Mr Grant’s employer informed him that although they were sympathetic it didn’t negate the necessity for his performance at work to be improved and if it didn’t improve it would cause additional problems.
In March 2012 Mr Grant was stood down from his position pending an investigation into allegations of serious misconduct. The investigation revealed that 4 out of 5 of the allegations were made out. Mr Grant’s union representative stated that his health was a factor in the misconduct. Mr Grant was dismissed.
Mr Grant argued in the Federal Court circuit that he was terminated due to his absences which were to do with his illness or injury, further he alternatively argued that the termination was adverse action because of his physical or mental disability.
A medical report was requested with a time frame of five days which was an extremely short time frame for reports such as these which was expressed in the doctor’s draft report (erroneously sent to the employer). The Court was of the view that the employer’s conclusion that the medical report revealed nothing was rejected. Justice Burchardt stated that it would tell any reasonable observer exactly why Mr Grant was behaving as he did and that the employer’s nose was totally out of joint and that nose did not get back into joint thereafter. Justice Burchardt also rejected the employer’s evidence that they simply had no understanding whatsoever of what depression was and what the effects were.
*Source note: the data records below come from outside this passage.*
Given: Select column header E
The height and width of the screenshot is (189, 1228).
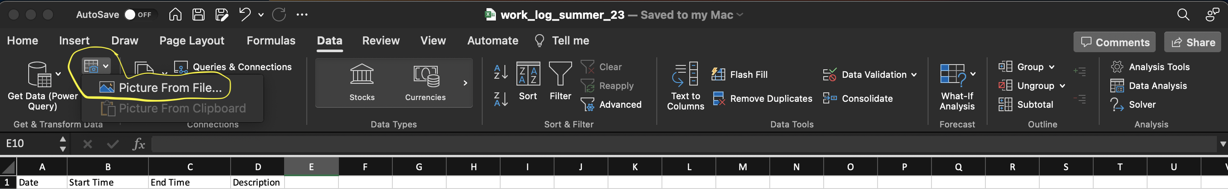Looking at the screenshot, I should click(x=311, y=167).
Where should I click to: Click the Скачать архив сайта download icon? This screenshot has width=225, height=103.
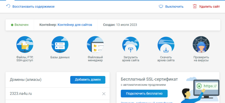[166, 45]
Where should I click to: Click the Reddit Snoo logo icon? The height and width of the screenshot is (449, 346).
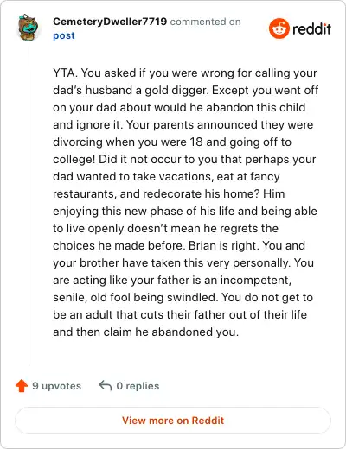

The Court in its decision stated that “it was clear beyond doubt that Mr Grant was the subject of adverse action in being stood down, investigated and dismissed. All these things flowed directly as the respondent was well aware from his ill health, albeit that they were equally seen to arise from misconduct”. The Court went on to state “The suggestion that the applicant was the subject of adverse action because of a temporary absence because of ill health, however, cannot possible sustained. He was not sacked because he was temporarily not at work because of ill health. He was sacked because he had misconducted himself as a result of issues arising from his ill health”.
What to learn from this case
When considering dismissal where illness may be a factor the evidence of the employer will be heavily scrutinised and cross-examined by the Court, which in this case was very negative.
The evidence of the employer will be weighed against the objective evidence and reasons for the employees conduct. In this case the subjective reasons were weighed to be unreliable when weighed against the objective reasons.
If considering dismissal due to conduct, employers must carefully consider all the objective reasons for the conduct and take special regard to any illness or injury that may be a contributing factor.